** DOCUMENT SEGMENT **
>> BEGIN

Implementation Notes

In the pseudocode above, the first section of setSecret is nearly identical to the entirety of setSecret, and should probably live in a separate procedure.

Precondition Checks

A common set of step-independent validations on the secret’s state that can be run ahead of each phase:

  1. DescribeSecret(SecretArn)

    1. Fail if rotation is not enabled on this secret

    2. Fail if CRT is not a key present in VersionIdsToStages

    3. Halt if CRT is a key whose value is a list containing “AWSCURRENT”

    4. Fail if CRT is a key whose value does not contain “AWSPENDING” # Neither pending nor current is invalid

IAM policy for rotation function role

The policy below can be used, with a few substitutions for the ${variables}, for the role that the rotation lambda runs. This policy covers all of the pseudocode given above, including precondition validations. Notes:

  • Never blindly copy IAM policies off the internet.

  • Secrets can also have resource policies, which are beyond the scope of this article.

  • The key policy for the KMS CMK used to encrypt the secret must permit at least the KMS actions shown below to the lambda role.

  • If a key alias is used when creating secrets instead of an ARN, you will need to modify the policy to include aliases as well.

  • The policy assumes that all ephemeral secrets are created with a common prefix in the name.

  • If you want to tighten up the statement that includes GetSecretValue using additional conditions, e.g. secretsmanager:Resource/AllowRotationLambdaArn or aws:ResourceTag, you must bear in mind that Data API calls may fail with “User is not authorized to perform secretsmanager:GetSecretValue on resource:…”, even if calls directly to GetSecretValue succeed. Data API at present appears not to work with condition keys. You can use a dedicated prefix for your persistent (non-temporary) secrets if you want to constrain the scope, and you can move DescribeSecretValue, PutSecretValue, and UpdateSecretVersionStage into a separate statement that does include the conditions.

>> END

** REQUIREMENT 1 **
According to the implementation notes, why might Data API calls fail when the GetSecretValue statement is tightened with additional conditions? Answer in one to three sentences.
** REQUIREMENT 2 **
Please copy the lines of the listing from the line with "Task: Click the red" up to and including the line with "Looking at the", leaving out the pictures.
The implementation notes and the listing after them are unrelated to each other.

Screen grounding samples
>> BEGIN

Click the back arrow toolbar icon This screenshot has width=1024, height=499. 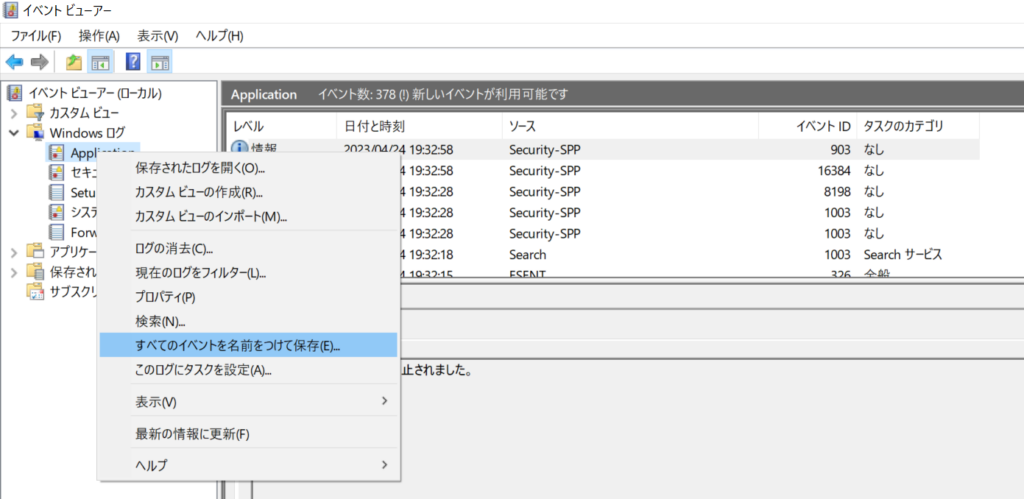(14, 62)
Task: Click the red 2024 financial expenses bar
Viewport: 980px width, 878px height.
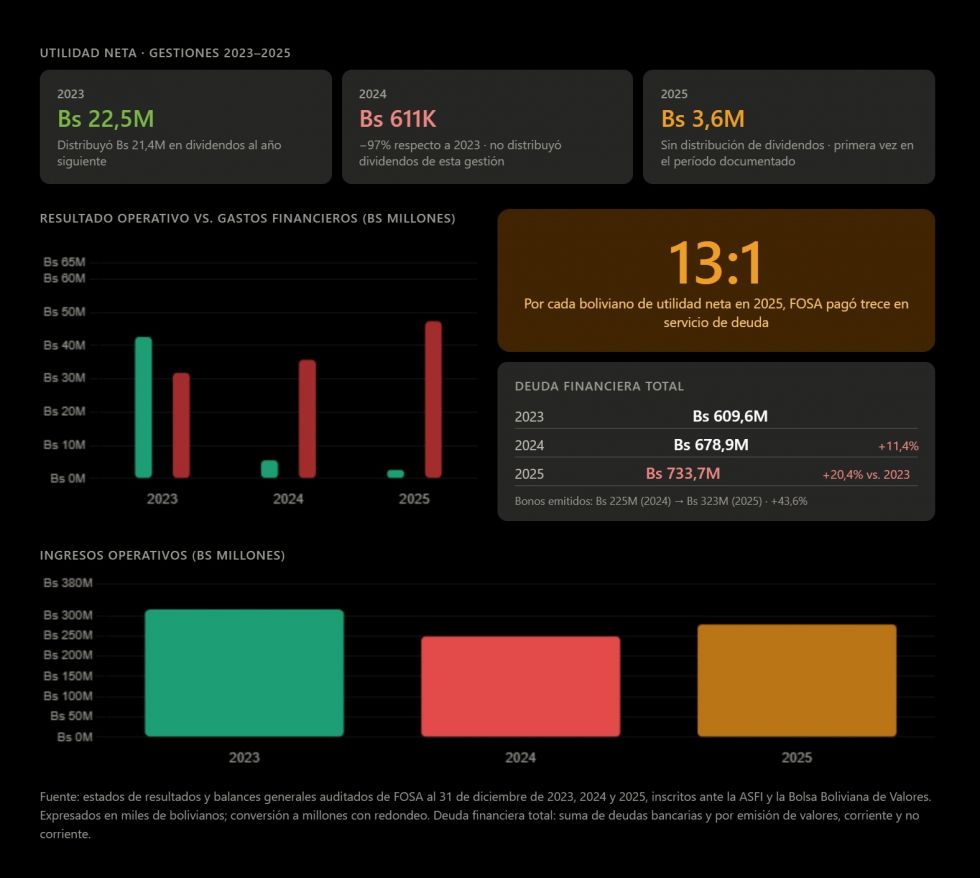Action: pos(307,419)
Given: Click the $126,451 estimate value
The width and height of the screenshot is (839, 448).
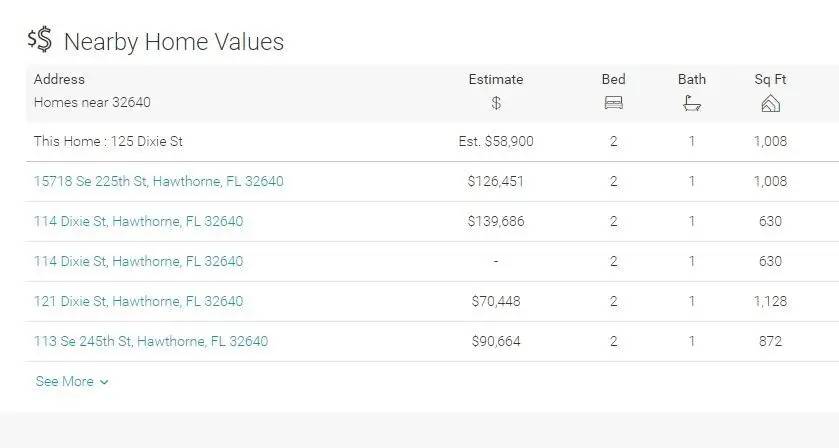Looking at the screenshot, I should tap(496, 181).
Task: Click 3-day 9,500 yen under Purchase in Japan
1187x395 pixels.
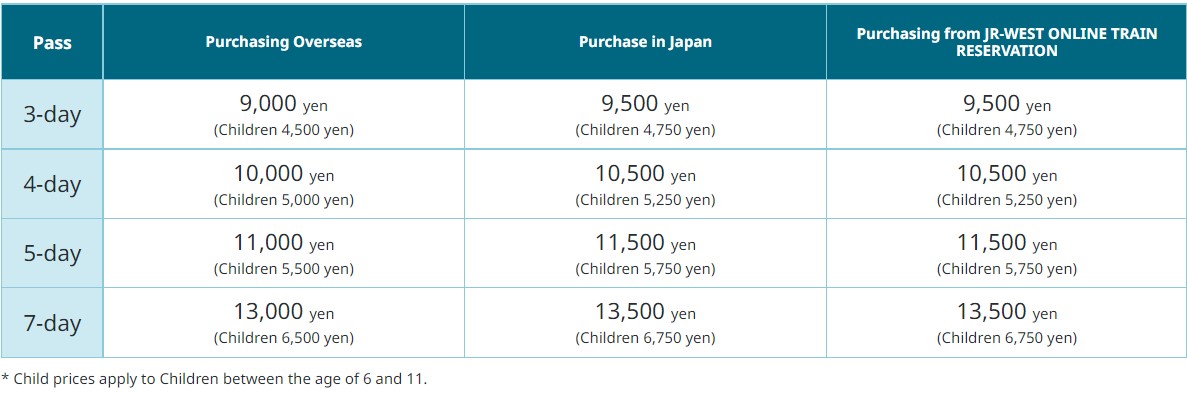Action: (645, 104)
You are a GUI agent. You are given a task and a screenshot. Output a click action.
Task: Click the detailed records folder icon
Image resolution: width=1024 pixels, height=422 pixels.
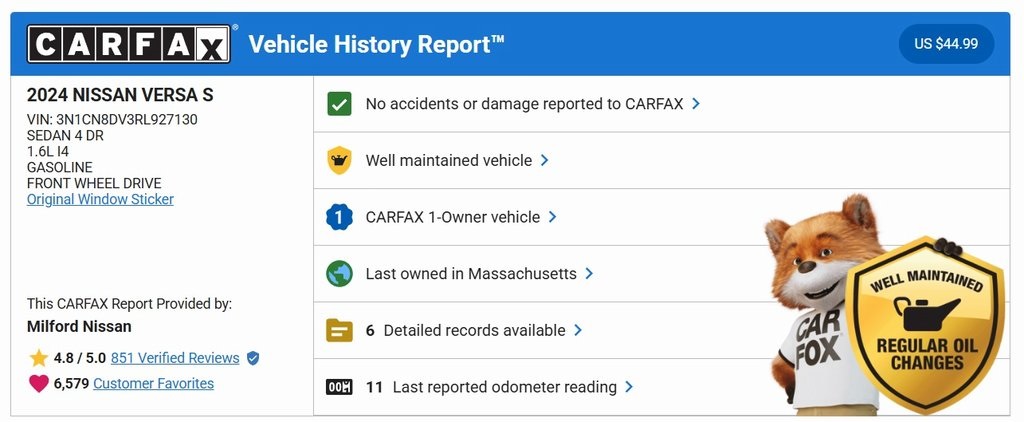pyautogui.click(x=339, y=331)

>> END

** EXERCISE RESPONSE 1 **
Data API at present appears not to work with condition keys. So Data API calls may fail with "User is not authorized to perform secretsmanager:GetSecretValue on resource:…" even when direct calls to GetSecretValue succeed.

** EXERCISE RESPONSE 2 **
Task: Click the red 2024 financial expenses bar
Viewport: 980px width, 878px height.
Action: pos(307,419)
Given: Click the $126,451 estimate value
The width and height of the screenshot is (839, 448).
Looking at the screenshot, I should tap(496, 181).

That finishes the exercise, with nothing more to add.